If you are already using Node.js, good for you! Please tell us your reasons for choosing in our comments section. If you are evaluating Node, let me share some pointers from our experience on the good, bad, and ugly.
Node.js is great if your application is
- IO bound. Though every language now has an event-driven framework (Rails EventMachine), Node.js is grounds-up for this and has the richest ecosystem of Asynchronous libraries.
- Real-time that requires a quick response but not a lot of heavy lifting per request.
- High concurrency. Node.js’s event based model plays really well here as against the traditional Thread per Request model.
- One ring to rule them all. If you prefer the same language in both client and server.
- If the team prefers a dynamic language and comes from a Ruby/Rails or Python/Django background.
Not so great
- For CPU-bound computation. For instance predictive analysis.
- The ecosystem is still not there compared to Java. It’s fast maturing, but it is going to be a while before you see a Kafka or Drools in Node.js.
- You are going to miss simple things like Database migrations. Nothing like Rails migrations or Play Framework Evolutions is available.
- Can sometimes lead to difficulty to maintain deep-nested callbacks but various standard ways of tackling this are maturing.
- For Large code bases. This is a personal preference. If you have a large code base, worked by different teams with a long shelf life, refactoring is a must.
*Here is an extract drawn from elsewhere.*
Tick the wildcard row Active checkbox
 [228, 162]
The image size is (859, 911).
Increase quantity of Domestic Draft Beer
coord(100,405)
Statically typed languages have better tools and support for this.
If yours is an Enterprise application, especially on-premise, I would think twice before choosing MEAN stack. JVM-based tools are accepted almost in any IT. IT Operations of many enterprises will not support stacks like Node.js or Rails.
When we developed our own Radaptive PAAS product, given that we built our own type class system, something like Ruby/Mongo was the best technical fit. But we chose to go with a JVM-based stack. Adaptive is currently deployed successfully in clients like Ericsson and Motorola which would not have been possible at all with a non-JVM stack. If yours is a SAAS application, this is a moot point.